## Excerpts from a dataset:
==============================
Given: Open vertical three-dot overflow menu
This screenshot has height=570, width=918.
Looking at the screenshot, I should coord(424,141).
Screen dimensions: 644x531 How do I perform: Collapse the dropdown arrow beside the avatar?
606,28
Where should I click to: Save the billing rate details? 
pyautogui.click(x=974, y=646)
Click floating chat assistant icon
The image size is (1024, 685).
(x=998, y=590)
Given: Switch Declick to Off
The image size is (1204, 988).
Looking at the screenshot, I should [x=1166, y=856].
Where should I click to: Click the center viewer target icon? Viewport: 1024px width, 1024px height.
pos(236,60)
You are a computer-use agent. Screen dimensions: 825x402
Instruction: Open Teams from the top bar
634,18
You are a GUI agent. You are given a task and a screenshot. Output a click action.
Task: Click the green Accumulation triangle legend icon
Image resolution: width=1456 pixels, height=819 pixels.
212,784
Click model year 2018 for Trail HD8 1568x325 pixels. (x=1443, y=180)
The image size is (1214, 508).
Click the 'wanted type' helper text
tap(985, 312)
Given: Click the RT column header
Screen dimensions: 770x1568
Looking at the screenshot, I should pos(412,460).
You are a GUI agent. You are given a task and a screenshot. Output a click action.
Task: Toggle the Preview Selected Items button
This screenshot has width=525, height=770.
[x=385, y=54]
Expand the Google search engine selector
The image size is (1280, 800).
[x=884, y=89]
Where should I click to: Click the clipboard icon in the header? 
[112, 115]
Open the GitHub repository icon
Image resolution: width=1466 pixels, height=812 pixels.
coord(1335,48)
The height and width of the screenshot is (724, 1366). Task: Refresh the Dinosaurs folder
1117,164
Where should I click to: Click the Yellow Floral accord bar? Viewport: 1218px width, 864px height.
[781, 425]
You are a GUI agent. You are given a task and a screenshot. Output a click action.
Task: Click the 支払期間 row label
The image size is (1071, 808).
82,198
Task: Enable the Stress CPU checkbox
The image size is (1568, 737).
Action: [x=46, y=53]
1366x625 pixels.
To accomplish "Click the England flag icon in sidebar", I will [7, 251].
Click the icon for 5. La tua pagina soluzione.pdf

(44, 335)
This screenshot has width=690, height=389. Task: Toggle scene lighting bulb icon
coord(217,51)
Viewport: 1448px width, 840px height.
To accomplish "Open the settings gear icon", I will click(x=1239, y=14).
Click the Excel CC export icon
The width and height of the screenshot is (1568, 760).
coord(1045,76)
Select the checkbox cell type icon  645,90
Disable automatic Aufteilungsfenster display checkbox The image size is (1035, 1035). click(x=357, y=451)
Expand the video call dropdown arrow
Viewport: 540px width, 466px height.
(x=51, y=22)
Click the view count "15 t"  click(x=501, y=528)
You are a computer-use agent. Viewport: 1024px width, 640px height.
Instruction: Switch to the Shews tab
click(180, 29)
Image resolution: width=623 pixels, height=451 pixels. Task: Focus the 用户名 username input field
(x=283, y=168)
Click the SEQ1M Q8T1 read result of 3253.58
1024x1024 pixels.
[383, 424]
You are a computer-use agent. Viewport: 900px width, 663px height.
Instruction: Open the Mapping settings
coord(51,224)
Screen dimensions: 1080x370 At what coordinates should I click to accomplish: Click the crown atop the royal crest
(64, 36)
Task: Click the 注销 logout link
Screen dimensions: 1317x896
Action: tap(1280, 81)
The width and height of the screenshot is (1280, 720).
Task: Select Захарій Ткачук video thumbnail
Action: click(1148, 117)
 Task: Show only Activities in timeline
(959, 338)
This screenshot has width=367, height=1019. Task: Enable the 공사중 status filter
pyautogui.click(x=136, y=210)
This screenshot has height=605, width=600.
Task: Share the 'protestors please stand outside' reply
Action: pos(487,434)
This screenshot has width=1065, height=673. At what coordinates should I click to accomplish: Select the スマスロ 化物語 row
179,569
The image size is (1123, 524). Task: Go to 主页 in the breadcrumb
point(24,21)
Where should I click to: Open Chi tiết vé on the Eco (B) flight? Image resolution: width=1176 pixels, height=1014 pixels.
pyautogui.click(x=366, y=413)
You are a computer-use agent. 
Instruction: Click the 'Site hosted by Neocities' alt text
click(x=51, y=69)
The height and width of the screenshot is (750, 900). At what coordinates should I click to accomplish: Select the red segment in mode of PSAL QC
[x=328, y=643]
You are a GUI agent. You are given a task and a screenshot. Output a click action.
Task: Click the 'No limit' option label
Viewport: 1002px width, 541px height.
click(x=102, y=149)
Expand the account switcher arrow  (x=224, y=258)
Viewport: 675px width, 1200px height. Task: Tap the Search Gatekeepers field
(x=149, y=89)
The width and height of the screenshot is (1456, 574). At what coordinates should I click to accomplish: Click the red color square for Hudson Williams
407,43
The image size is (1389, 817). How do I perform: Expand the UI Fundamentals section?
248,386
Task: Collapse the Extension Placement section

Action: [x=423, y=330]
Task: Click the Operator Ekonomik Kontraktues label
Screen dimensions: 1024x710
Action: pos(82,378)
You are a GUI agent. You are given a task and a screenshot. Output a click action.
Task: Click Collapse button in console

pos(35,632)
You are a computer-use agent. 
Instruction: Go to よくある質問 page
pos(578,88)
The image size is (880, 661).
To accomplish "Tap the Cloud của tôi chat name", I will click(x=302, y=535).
==============================
## Task instructions:
Give again, exactly, every line from the one holding "The image size is (1389, 817)." to the last line of the data.

## Task answer:
The image size is (1389, 817). How do I perform: Expand the UI Fundamentals section?
248,386
Task: Collapse the Extension Placement section

Action: [x=423, y=330]
Task: Click the Operator Ekonomik Kontraktues label
Screen dimensions: 1024x710
Action: pos(82,378)
You are a GUI agent. You are given a task and a screenshot. Output a click action.
Task: Click Collapse button in console

pos(35,632)
You are a computer-use agent. 
Instruction: Go to よくある質問 page
pos(578,88)
The image size is (880, 661).
To accomplish "Tap the Cloud của tôi chat name", I will click(x=302, y=535).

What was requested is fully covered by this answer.